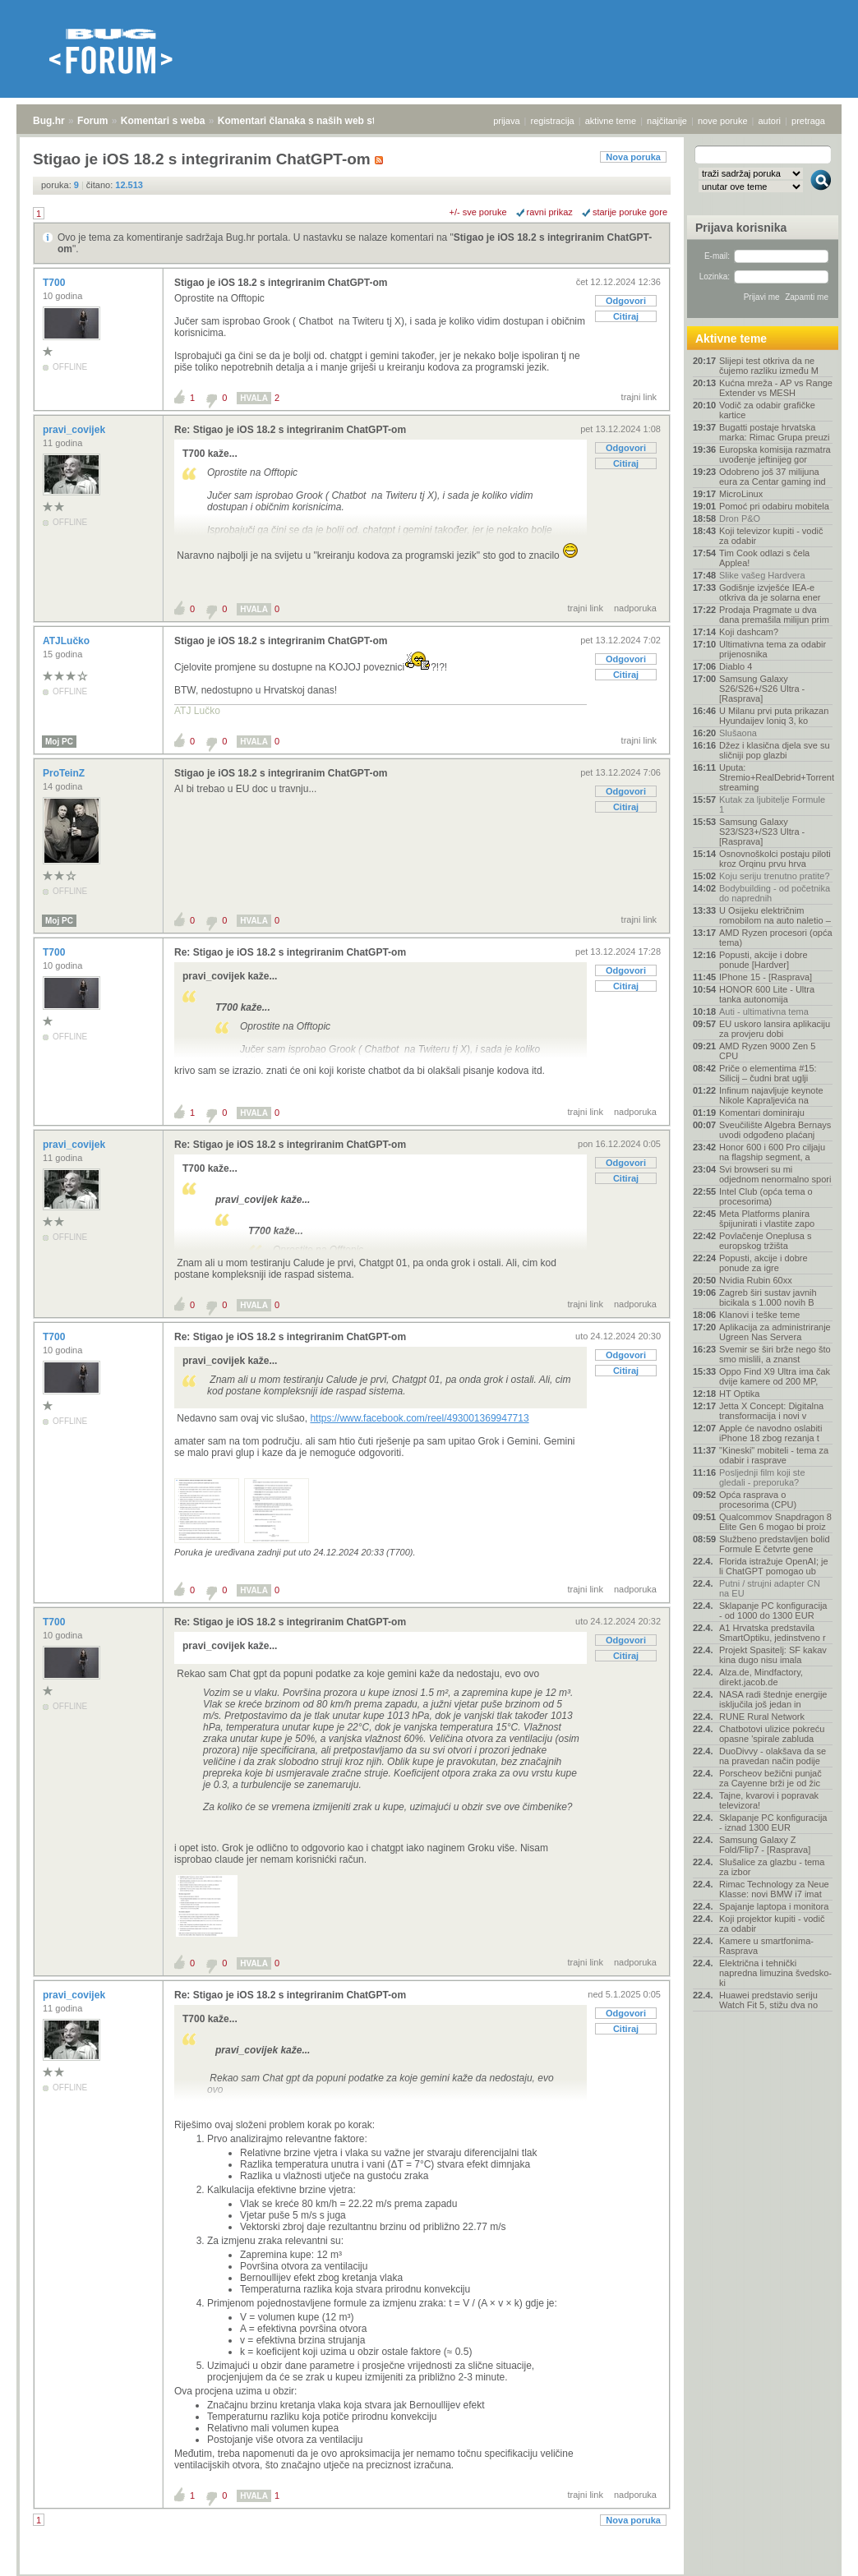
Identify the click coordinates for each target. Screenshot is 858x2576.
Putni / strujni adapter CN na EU (769, 1588)
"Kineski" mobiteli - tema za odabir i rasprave (773, 1455)
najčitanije (667, 121)
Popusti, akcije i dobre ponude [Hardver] (763, 960)
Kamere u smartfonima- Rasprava (766, 1946)
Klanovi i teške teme (759, 1315)
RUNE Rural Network (762, 1716)
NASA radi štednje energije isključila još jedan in (773, 1699)
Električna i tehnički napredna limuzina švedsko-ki (775, 1973)
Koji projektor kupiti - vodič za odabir (771, 1923)
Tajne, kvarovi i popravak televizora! (769, 1800)
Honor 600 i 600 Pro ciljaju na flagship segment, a (772, 1152)
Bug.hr (49, 121)
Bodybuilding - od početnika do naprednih (774, 893)
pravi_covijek (75, 429)
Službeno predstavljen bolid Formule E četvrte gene (774, 1544)
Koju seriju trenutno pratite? (774, 876)
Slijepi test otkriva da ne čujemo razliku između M (769, 366)
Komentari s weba (163, 121)
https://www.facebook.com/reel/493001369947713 (419, 1418)
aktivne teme (610, 121)
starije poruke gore (630, 212)
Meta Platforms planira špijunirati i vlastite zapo (766, 1218)
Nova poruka (633, 157)
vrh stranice (813, 2552)
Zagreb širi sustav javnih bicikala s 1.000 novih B (768, 1297)
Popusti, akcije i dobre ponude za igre (763, 1263)
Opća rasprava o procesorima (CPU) (757, 1499)
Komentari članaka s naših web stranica (311, 121)
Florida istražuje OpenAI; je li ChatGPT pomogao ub (773, 1566)
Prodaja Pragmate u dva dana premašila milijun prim (774, 614)
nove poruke (723, 121)
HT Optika (739, 1394)
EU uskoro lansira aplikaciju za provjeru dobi (774, 1029)
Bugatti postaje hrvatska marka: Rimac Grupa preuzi (774, 432)
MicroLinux (741, 494)
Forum (92, 121)
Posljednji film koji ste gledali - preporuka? (762, 1477)
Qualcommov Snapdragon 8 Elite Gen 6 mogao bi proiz (775, 1522)
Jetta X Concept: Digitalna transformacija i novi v (771, 1411)
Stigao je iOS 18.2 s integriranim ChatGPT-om (280, 282)
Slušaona (738, 733)
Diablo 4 (735, 666)
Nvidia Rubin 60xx (755, 1280)
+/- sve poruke (478, 212)
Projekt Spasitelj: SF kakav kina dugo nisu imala (773, 1655)
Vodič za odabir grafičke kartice (767, 410)
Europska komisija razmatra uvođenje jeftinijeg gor (775, 454)
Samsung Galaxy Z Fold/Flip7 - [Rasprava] (764, 1845)
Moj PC (59, 741)
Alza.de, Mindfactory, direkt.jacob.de (761, 1677)
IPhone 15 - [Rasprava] (765, 977)
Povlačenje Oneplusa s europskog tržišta (765, 1241)
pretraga (808, 121)
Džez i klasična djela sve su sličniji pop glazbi (774, 750)
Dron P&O (739, 518)
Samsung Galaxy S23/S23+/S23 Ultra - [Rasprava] (762, 831)
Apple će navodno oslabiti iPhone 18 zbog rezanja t (770, 1433)
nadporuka (635, 608)
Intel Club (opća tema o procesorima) (766, 1196)
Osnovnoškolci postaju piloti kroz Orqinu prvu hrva (775, 859)
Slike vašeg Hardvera (762, 575)
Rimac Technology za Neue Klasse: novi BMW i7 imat (774, 1889)
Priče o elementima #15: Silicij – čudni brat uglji (768, 1073)
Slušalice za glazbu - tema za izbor (771, 1867)
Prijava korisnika (740, 227)
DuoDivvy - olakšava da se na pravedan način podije (772, 1756)
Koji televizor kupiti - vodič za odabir (771, 536)
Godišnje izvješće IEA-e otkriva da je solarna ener (770, 592)
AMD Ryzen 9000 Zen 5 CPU (767, 1051)
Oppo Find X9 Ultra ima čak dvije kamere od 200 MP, (774, 1376)
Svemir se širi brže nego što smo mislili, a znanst (775, 1354)
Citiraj (626, 316)
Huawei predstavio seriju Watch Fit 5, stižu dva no (768, 2000)
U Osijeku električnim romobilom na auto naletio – (775, 915)
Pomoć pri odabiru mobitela (774, 506)
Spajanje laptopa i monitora (773, 1906)
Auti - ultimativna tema (764, 1011)
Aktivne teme (731, 338)
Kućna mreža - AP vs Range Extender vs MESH (776, 388)
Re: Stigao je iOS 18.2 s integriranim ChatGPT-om (290, 429)
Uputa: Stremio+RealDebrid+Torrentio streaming (776, 777)
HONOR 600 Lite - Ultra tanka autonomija (766, 994)
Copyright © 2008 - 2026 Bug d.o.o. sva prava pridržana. (429, 2571)
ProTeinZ (65, 773)
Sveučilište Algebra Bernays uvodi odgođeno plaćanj (775, 1130)
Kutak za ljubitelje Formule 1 (772, 804)
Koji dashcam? (748, 632)
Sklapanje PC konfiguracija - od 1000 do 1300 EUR (773, 1610)
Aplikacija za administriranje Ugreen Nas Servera (775, 1332)
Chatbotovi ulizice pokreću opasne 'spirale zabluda (771, 1734)
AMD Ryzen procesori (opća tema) (776, 937)
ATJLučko (67, 641)
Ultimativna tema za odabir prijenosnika (772, 649)
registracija (552, 121)
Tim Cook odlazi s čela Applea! (764, 558)
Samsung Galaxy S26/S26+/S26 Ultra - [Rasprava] (762, 688)
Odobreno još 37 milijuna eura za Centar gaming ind (772, 476)
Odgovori (626, 301)
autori (770, 121)
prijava (506, 121)
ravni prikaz (550, 212)
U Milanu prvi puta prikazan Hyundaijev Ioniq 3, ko (773, 716)
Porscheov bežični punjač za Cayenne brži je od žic (770, 1778)
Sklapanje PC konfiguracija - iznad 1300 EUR (773, 1822)
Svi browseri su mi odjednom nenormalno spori (775, 1174)
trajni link (639, 397)
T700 (55, 282)
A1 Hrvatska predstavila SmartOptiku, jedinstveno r (772, 1633)
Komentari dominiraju (762, 1112)
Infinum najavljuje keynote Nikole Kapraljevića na (771, 1095)
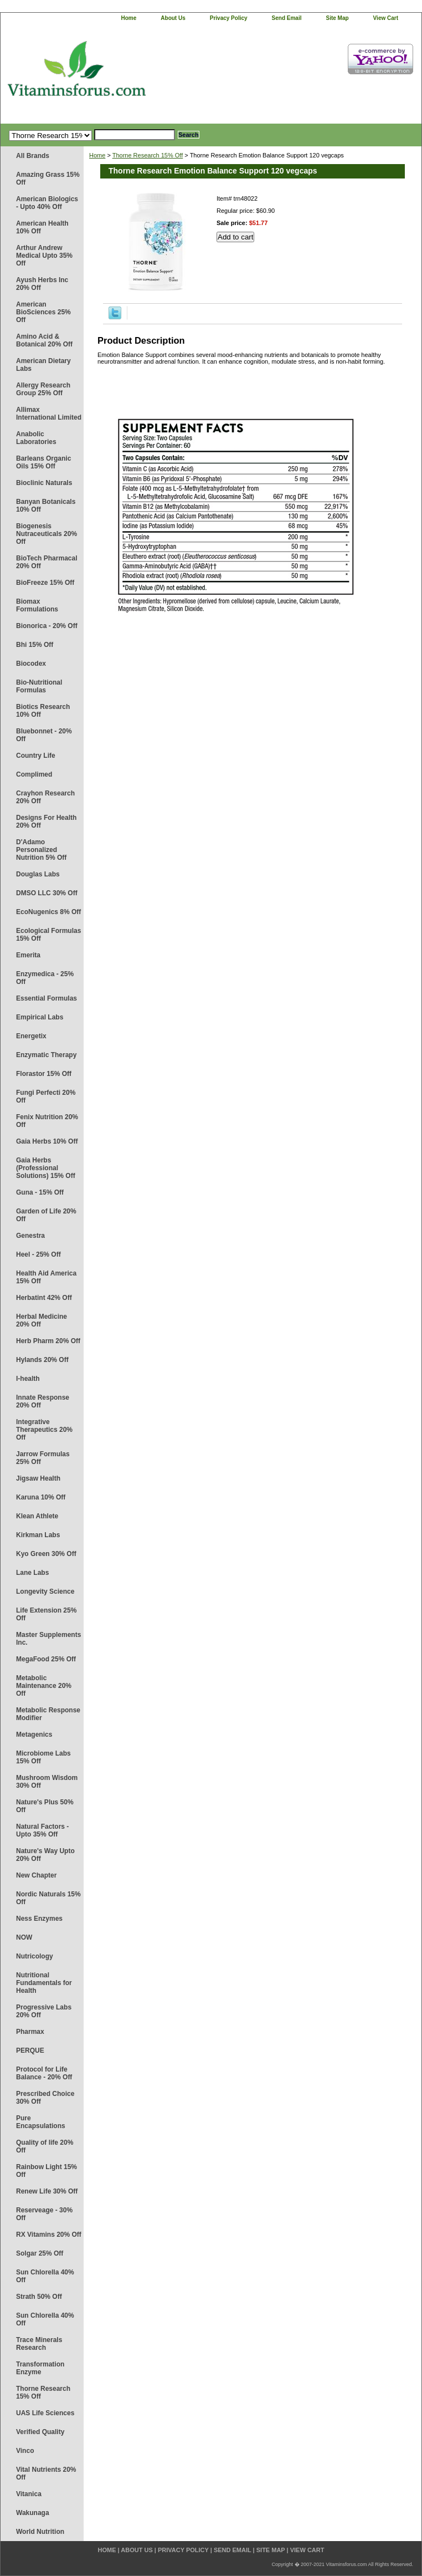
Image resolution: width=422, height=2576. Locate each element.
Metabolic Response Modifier (48, 1714)
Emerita (28, 955)
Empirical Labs (39, 1017)
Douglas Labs (38, 874)
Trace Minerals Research (39, 2343)
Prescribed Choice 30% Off (45, 2097)
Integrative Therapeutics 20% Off (44, 1429)
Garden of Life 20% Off (46, 1215)
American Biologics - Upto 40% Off (47, 203)
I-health (28, 1379)
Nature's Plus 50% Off (45, 1806)
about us (173, 18)
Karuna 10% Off (40, 1497)
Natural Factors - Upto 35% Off (42, 1830)
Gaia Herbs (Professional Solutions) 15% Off (45, 1168)
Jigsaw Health (38, 1478)
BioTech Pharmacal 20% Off (46, 562)
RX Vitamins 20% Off (48, 2234)
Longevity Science (45, 1591)
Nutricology (34, 1956)
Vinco (25, 2451)
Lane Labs (32, 1573)
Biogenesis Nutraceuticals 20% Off (46, 533)
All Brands (32, 156)
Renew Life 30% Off (47, 2191)
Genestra (30, 1235)
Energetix (31, 1036)
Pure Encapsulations (40, 2122)
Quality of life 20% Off (44, 2146)
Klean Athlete (37, 1516)
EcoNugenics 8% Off (48, 912)
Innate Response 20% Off (42, 1401)
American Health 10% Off (42, 227)
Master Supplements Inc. (48, 1638)
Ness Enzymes (39, 1918)
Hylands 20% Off (42, 1360)
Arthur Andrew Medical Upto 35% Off (44, 255)
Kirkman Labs (38, 1535)
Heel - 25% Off (38, 1254)
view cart (385, 18)
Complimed (34, 774)
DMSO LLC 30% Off (47, 893)
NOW (24, 1937)
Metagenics (34, 1734)
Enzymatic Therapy (46, 1055)
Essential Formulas (46, 998)
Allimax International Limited (48, 413)
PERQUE (30, 2050)
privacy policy (229, 18)
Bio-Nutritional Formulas (39, 686)
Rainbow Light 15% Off (46, 2171)
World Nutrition (40, 2532)
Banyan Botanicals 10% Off (45, 505)
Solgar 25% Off (39, 2253)
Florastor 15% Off (43, 1074)
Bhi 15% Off (34, 645)
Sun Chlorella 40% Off (45, 2276)
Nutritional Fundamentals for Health (44, 1983)
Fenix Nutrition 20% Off (47, 1121)
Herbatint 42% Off (44, 1298)
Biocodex (31, 663)
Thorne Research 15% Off (43, 2392)
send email (287, 18)
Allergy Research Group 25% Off (43, 389)
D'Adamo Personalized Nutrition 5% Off (41, 849)
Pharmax (30, 2032)
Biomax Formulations (37, 605)
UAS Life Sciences (45, 2413)
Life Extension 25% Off (46, 1614)
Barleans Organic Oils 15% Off (43, 462)
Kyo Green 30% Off (46, 1554)
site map (337, 18)
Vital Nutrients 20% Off (46, 2473)
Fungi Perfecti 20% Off (45, 1096)
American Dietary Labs (43, 365)
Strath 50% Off (39, 2296)
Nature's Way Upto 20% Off (45, 1855)
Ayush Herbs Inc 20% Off (42, 284)
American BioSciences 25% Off (43, 312)
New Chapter (36, 1875)
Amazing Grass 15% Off (48, 178)
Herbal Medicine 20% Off (41, 1320)
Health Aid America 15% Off (46, 1277)
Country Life (35, 755)
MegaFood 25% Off (46, 1659)
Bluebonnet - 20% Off (44, 735)
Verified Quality (40, 2432)
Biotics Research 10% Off (43, 710)
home (129, 18)
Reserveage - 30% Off (44, 2214)
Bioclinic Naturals (44, 483)
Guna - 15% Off (40, 1192)
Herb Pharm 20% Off (48, 1341)
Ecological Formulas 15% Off (48, 934)
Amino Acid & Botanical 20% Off (44, 340)
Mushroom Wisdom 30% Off (47, 1781)
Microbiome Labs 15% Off (43, 1757)
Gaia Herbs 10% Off (47, 1141)
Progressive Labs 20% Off (43, 2011)
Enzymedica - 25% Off (45, 978)
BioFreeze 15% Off (45, 582)
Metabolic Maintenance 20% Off (43, 1685)
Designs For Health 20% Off (46, 821)
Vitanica (29, 2494)
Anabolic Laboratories (36, 438)
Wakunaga (32, 2513)
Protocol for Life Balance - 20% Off (44, 2073)
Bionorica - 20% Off (47, 626)
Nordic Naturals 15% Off (48, 1898)
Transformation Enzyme (40, 2368)
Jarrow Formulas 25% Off (43, 1458)
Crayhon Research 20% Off (45, 797)
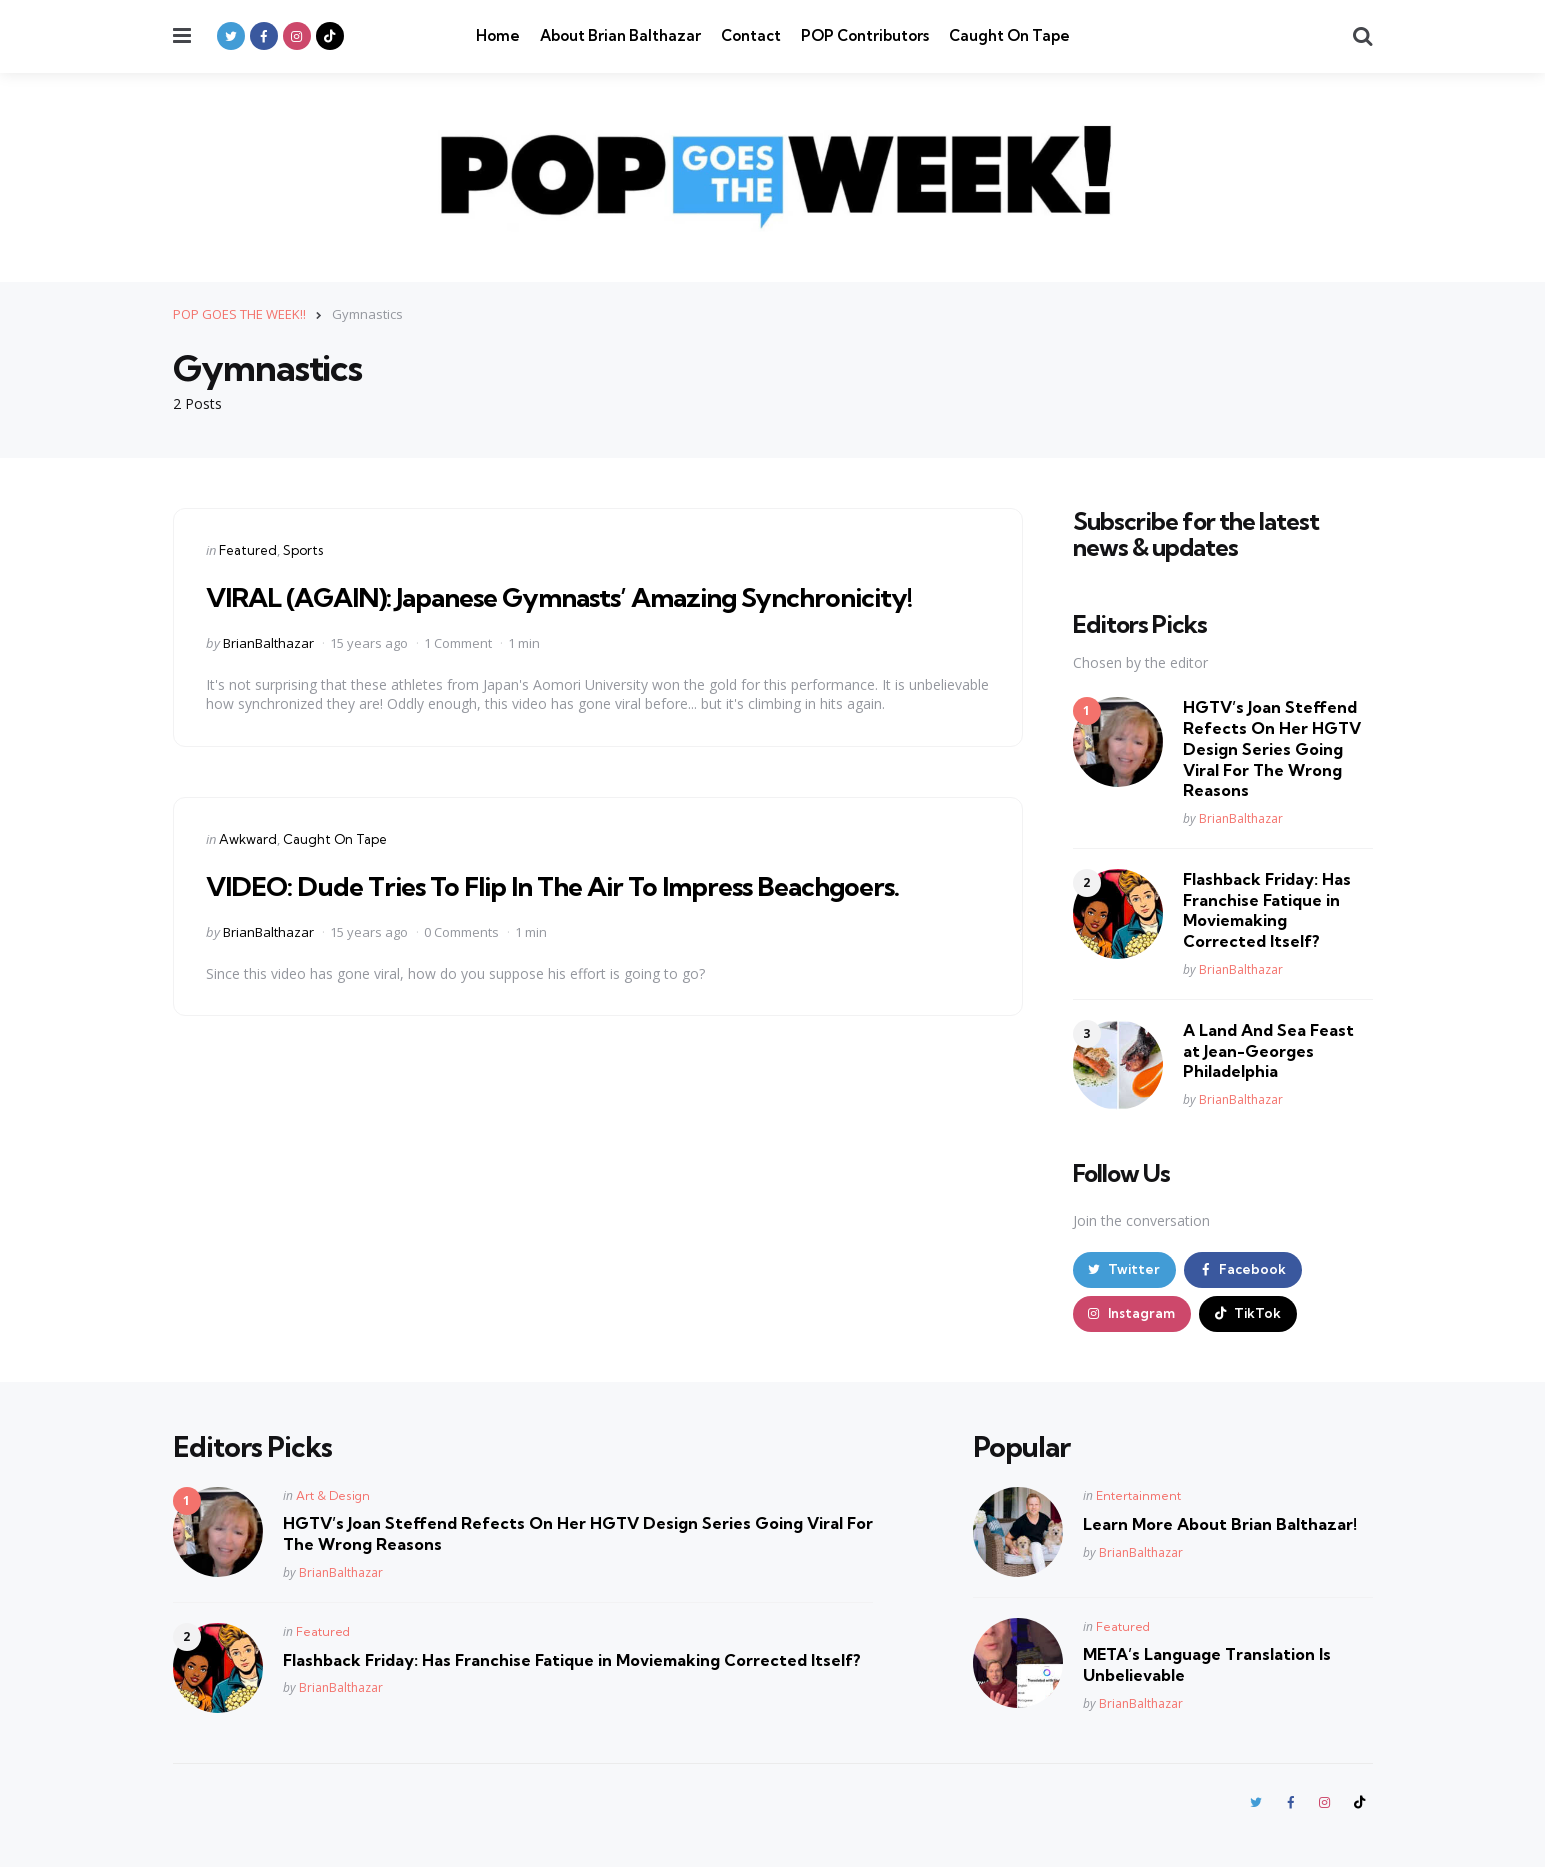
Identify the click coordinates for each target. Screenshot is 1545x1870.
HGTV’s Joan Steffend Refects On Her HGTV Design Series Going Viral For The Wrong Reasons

____

__WHAT YOU SHOULD DO__. Write out only the lines that run from the line containing "Quality of life 20% Off (44, 2146)" through the line containing "Nutritional Fundamentals for", both included, exactly as they appear above.

__FINISHED EXERCISE__.
Quality of life 20% Off (44, 2146)
Klean Athlete (37, 1516)
EcoNugenics 8% Off (48, 912)
Innate Response 20% Off (42, 1401)
American Health 10% Off (42, 227)
Master Supplements Inc. (48, 1638)
Ness Enzymes (39, 1918)
Hylands 20% Off (42, 1360)
Arthur Andrew Medical Upto 35% Off (44, 255)
Kirkman Labs (38, 1535)
Heel - 25% Off (38, 1254)
view cart (385, 18)
Complimed (34, 774)
DMSO LLC 30% Off (47, 893)
NOW (24, 1937)
Metagenics (34, 1734)
Enzymatic Therapy (46, 1055)
Essential Formulas (46, 998)
Allimax International Limited (48, 413)
PERQUE (30, 2050)
privacy policy (229, 18)
Bio-Nutritional Formulas (39, 686)
Rainbow Light 15% Off (46, 2171)
World Nutrition (40, 2532)
Banyan Botanicals 10% Off (45, 505)
Solgar 25% Off (39, 2253)
Florastor 15% Off (43, 1074)
Bhi 15% Off (34, 645)
Sun Chlorella 40% Off (45, 2276)
Nutritional Fundamentals for Health (44, 1983)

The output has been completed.